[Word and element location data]
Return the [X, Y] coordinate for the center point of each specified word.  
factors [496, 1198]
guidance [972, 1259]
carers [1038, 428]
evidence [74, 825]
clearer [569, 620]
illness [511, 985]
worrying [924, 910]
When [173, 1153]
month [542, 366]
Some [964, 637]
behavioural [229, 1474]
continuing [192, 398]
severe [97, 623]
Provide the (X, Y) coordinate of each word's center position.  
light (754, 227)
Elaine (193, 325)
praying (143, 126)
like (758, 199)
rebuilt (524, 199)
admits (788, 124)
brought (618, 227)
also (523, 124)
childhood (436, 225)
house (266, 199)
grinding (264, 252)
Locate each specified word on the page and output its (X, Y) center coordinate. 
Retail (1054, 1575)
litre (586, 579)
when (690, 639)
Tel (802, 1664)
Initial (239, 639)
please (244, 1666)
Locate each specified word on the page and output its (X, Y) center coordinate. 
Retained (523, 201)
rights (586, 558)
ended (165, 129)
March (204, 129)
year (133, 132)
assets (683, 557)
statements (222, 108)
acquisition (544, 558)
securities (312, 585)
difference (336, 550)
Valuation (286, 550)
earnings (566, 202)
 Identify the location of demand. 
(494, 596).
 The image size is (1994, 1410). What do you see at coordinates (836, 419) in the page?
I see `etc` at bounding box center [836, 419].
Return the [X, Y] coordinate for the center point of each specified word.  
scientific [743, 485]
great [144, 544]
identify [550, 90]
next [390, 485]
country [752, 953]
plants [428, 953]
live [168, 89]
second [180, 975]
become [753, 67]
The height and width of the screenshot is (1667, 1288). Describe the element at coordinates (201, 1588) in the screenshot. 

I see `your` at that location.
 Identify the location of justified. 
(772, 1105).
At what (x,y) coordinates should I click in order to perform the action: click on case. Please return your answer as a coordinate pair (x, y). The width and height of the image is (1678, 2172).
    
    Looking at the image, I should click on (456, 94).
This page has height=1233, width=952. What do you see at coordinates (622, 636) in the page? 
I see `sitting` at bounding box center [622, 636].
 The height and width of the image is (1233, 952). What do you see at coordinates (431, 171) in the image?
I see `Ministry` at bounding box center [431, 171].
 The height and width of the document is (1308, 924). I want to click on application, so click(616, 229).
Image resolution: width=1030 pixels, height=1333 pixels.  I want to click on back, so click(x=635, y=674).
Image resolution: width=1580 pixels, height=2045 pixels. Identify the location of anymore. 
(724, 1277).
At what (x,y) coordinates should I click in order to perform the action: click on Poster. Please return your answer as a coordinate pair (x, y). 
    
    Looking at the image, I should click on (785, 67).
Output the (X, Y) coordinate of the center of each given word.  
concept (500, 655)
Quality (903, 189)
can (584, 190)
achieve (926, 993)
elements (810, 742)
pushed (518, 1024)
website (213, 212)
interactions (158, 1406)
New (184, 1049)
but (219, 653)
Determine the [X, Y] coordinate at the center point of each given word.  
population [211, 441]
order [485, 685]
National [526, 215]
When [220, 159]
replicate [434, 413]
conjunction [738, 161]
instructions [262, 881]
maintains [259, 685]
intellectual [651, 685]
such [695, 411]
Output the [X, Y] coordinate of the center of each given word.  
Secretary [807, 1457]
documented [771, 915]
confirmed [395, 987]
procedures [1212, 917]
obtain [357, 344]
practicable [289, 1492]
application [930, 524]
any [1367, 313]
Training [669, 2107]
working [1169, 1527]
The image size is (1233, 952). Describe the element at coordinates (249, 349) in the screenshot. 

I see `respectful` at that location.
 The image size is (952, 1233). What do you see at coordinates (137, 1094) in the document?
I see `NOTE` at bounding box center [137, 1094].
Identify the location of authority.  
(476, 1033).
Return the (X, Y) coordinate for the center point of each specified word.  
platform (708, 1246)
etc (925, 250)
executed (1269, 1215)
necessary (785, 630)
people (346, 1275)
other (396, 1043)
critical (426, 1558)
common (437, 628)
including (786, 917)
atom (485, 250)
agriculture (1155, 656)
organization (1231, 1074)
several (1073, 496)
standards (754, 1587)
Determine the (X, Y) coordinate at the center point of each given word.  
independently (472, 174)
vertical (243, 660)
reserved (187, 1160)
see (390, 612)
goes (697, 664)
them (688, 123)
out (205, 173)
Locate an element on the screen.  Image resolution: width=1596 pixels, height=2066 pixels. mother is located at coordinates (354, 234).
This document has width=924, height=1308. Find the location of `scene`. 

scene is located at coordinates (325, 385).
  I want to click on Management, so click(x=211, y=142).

-- CHALLENGE --
Can you output verbatim every row from the one containing "reserved (187, 1160)" down to the last row?

-- ANSWER TO THIS TASK --
reserved (187, 1160)
see (390, 612)
goes (697, 664)
them (688, 123)
out (205, 173)
Locate an element on the screen.  Image resolution: width=1596 pixels, height=2066 pixels. mother is located at coordinates (354, 234).
This document has width=924, height=1308. Find the location of `scene`. 

scene is located at coordinates (325, 385).
  I want to click on Management, so click(x=211, y=142).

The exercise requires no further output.